La personalidad apasionada de Ernesto Guevara hizo que creara lazos fuertes con sus amistades, y que muchas de ellas lo hayan acompañado en momentos importantes de su vida. Sus amigos tuvieron un gran respeto por su capacidad de mando, su disciplina y su incesante necesidad de superación.
Tuvo grandes amigos de la infancia entre los que se destacan Alberto Granado y Carlos Calica Ferrer, que lo acompañaron respectivamente en sus viajes por Latinoamérica y que fueron importantes al momento de influir en la decisión de ser medico.

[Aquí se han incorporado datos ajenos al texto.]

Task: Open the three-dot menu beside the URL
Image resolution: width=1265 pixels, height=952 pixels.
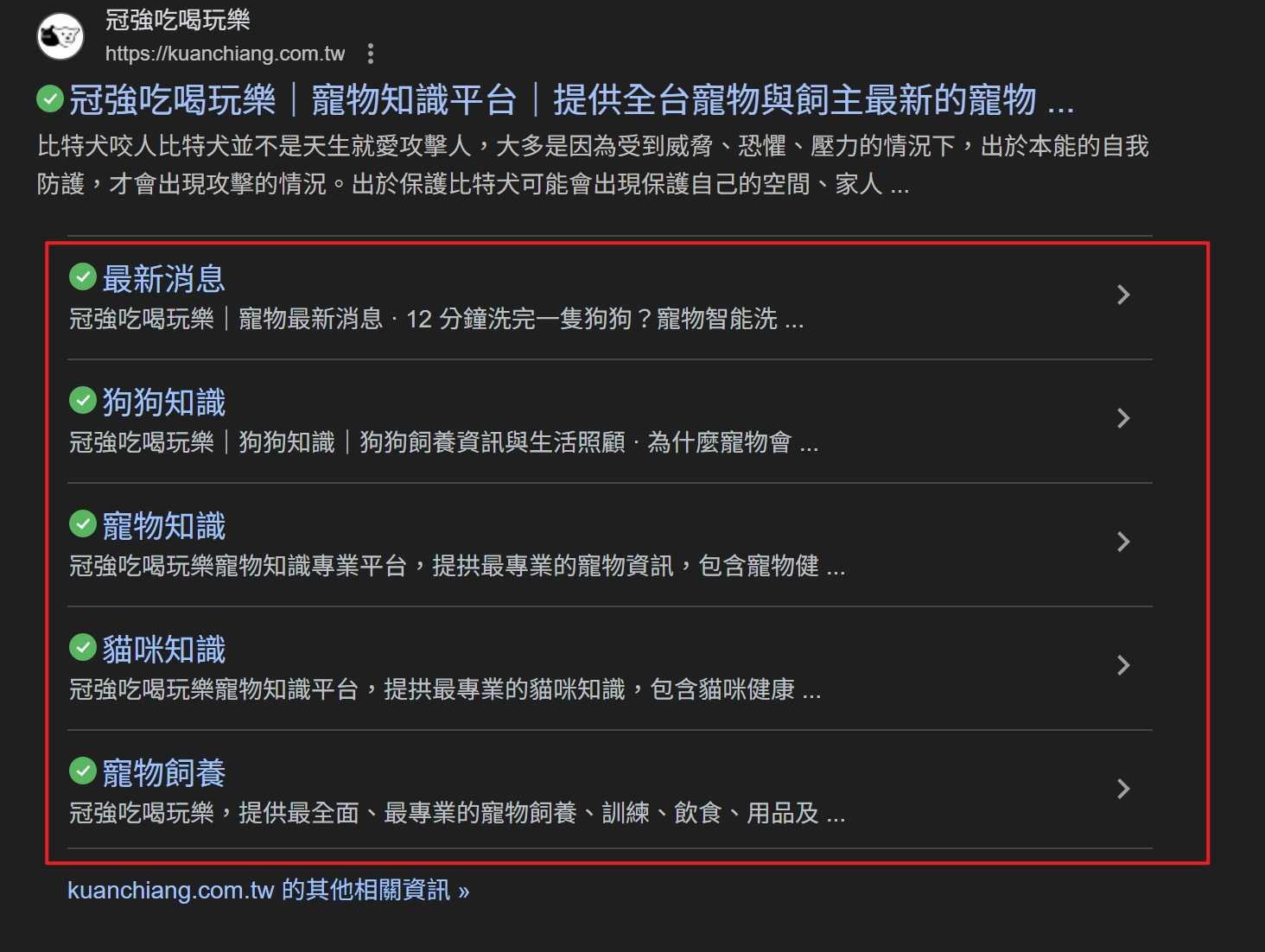Action: [x=371, y=54]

De todos sus amigos de la juventud, con la que mantuvo una de las relaciones más afectuosas, fue con Tita Infante, alumna de la facultad de medicina de Buenos Aires, dos años mayor que él e integrante de la Juventud Comunista.
Guevara conoce, en la Paz, Bolivia, en el transcurso de su segundo viaje por América realizado en 1953 a Ricardo Rojo, un abogado argentino que huyó de la persecución del peronismo.
Luego de la muerte de Ernesto, Rojo escribirá un libro sobre su vida: "Mi amigo El Che".
Ernesto mantuvo entre las más destacadas, una fuerte amistad con Camilo Cienfuegos, basada sobre todo en el respeto y la admiración mutua.